Trace tree — A hierarchy of LoomTrace → WeaveTrace → ThreadTrace objects that wrap spans with navigable parent-child relationships.

How it works¶

Span lifecycle¶

A SpanCollector is created for each execution scope with a shared trace_id.
collector.start_span("thread:dim_customer", parent_span_id=...) returns a mutable SpanBuilder with an auto-generated span_id.
During execution, the builder accumulates attributes (row counts, durations) and events (sources_read, write_complete).
builder.finish(SpanStatus.OK) stamps the end time and produces an immutable ExecutionSpan. The builder cannot be used after this call.
The finished span is added to the collector.

Collector isolation during parallel execution¶

When threads run concurrently within a weave, each thread gets its own SpanCollector. This avoids lock contention — no shared mutable state between threads.

After a thread completes, its collector is merged into the weave-level collector via weave_collector.merge(thread_collector). This operation appends all spans from the thread collector into the weave collector's list.

The same pattern repeats at the weave → loom boundary.

Trace tree composition¶

The telemetry.trace module provides tree-shaped models for navigating execution results:

Model	Contains	Used for
`LoomTrace`	Loom span + `dict[str, WeaveTrace]`	Root of the tree
`WeaveTrace`	Weave span + `dict[str, ThreadTrace]`	Intermediate level
`ThreadTrace`	Thread span + `ThreadTelemetry`	Leaf nodes with full metrics

Each trace type provides a to_spans() method that recursively flattens the tree into a list of ExecutionSpan objects, suitable for export to OTel- compatible backends.

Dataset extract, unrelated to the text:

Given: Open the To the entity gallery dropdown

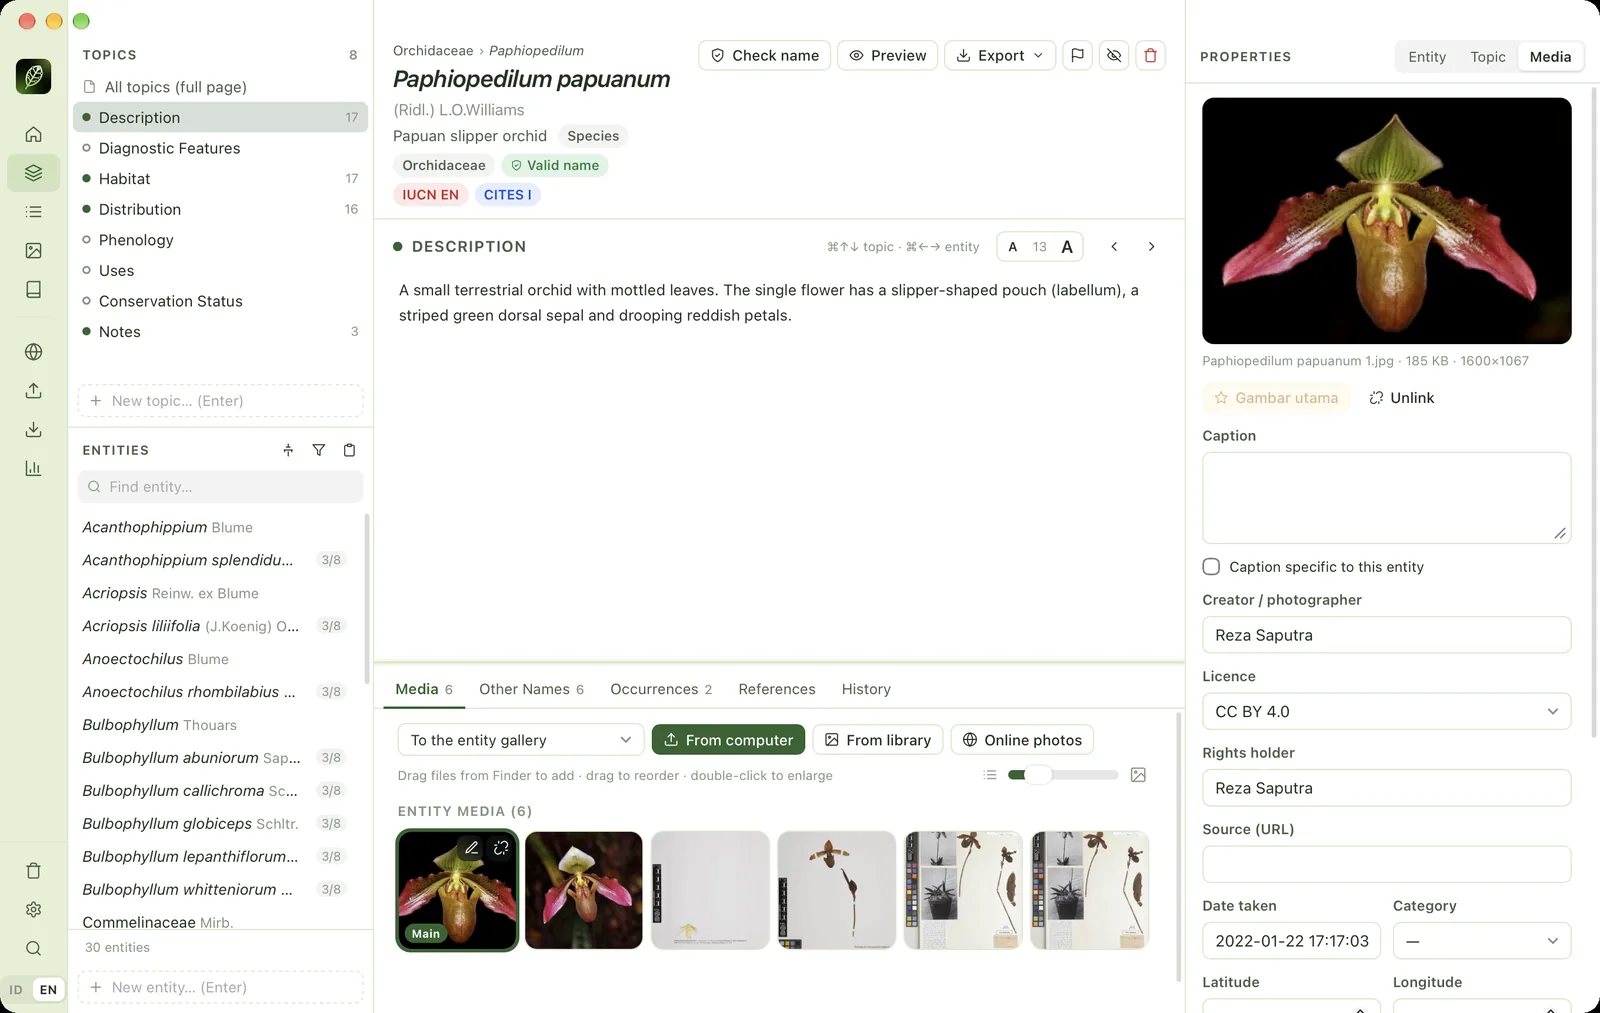Looking at the screenshot, I should tap(520, 740).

Telemetry result hierarchy¶

Parallel to the trace tree, the telemetry.results module provides data classes that carry execution metrics:

ThreadTelemetry — Span, row counts (read/written/quarantined), validation results, assertion results, watermark state, CDC operation counts.
WeaveTelemetry — Span + dict[str, ThreadTelemetry].
LoomTelemetry — Span + dict[str, WeaveTelemetry].

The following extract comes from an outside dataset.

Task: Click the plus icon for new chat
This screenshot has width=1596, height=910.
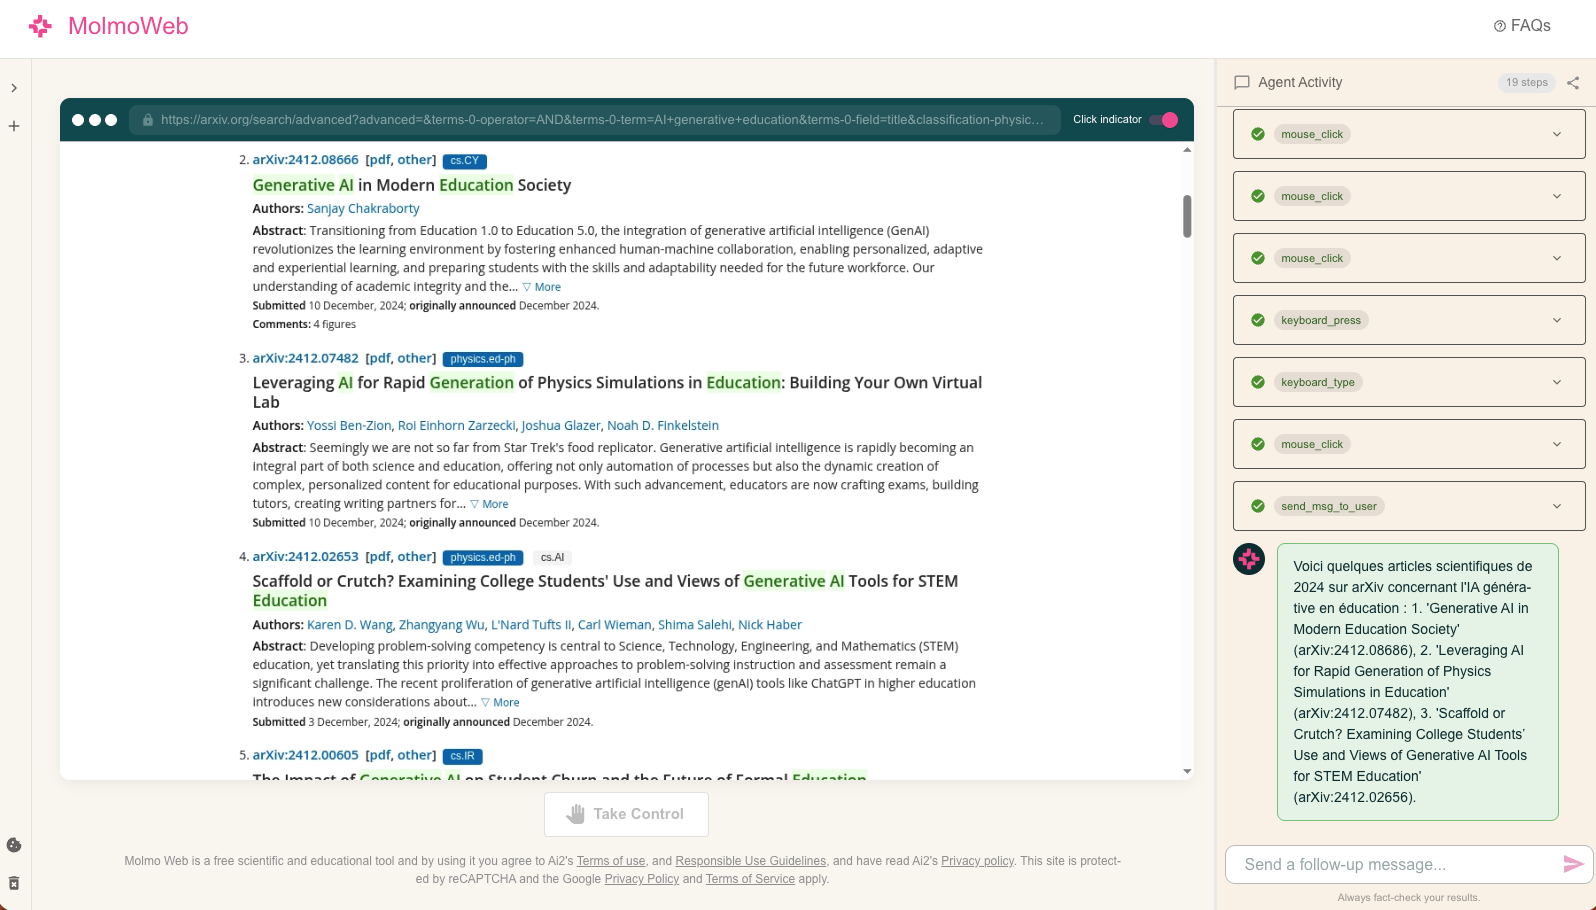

These are attached to the result objects returned by ctx.run(), giving callers both navigable tree access and flat metric queries.

Structured logging¶

The StructuredJsonFormatter formats Python log records as single-line JSON with OTel-compatible fields:

Standard fields: timestamp, level, logger, message
Correlation fields: trace_id, span_id (when available)
Context fields: thread_name, weave_name, loom_name
Extra: attributes dict for custom key-value context

Log level mapping from weevr config values to Python levels:

weevr level	Python level
`minimal`	`WARNING`
`standard`	`INFO`
`verbose`	`DEBUG`
`debug`	`DEBUG`

Module map¶

Module	Responsibility
`telemetry/span.py`	`ExecutionSpan`, `SpanEvent`, `SpanStatus`, ID generators
`telemetry/collector.py`	`SpanBuilder` (mutable), `SpanCollector` (accumulator)
`telemetry/trace.py`	`LoomTrace`, `WeaveTrace`, `ThreadTrace` — tree navigation and flattening
`telemetry/logging.py`	`StructuredJsonFormatter`, `configure_logging`, `LogLevel`
`telemetry/results.py`	`ThreadTelemetry`, `WeaveTelemetry`, `LoomTelemetry`, `ValidationResult`, `AssertionResult`
`telemetry/events.py`	`LogEvent` model, `create_log_event` factory

Design decisions¶

OTel-compatible but not OTel-dependent — Span IDs (16-char hex), trace IDs (32-char hex), and status codes match OTel conventions. This allows export to any OTel backend without requiring the OTel SDK as a runtime dependency. The SDK can be added later as an optional integration.
Per-thread collectors — Concurrent threads each get their own collector. No locks, no contention. Merging happens only after thread completion, when the executor is back in single-threaded control flow.
Immutable spans, mutable builders — ExecutionSpan is frozen for safe sharing across threads and inclusion in result objects. SpanBuilder provides a natural accumulation API during execution. The finish() method enforces the transition from mutable to immutable.
Two views of the same data — The trace tree (LoomTrace → WeaveTrace → ThreadTrace) provides hierarchical navigation for programmatic access. The to_spans() method provides a flat list for serialization and export.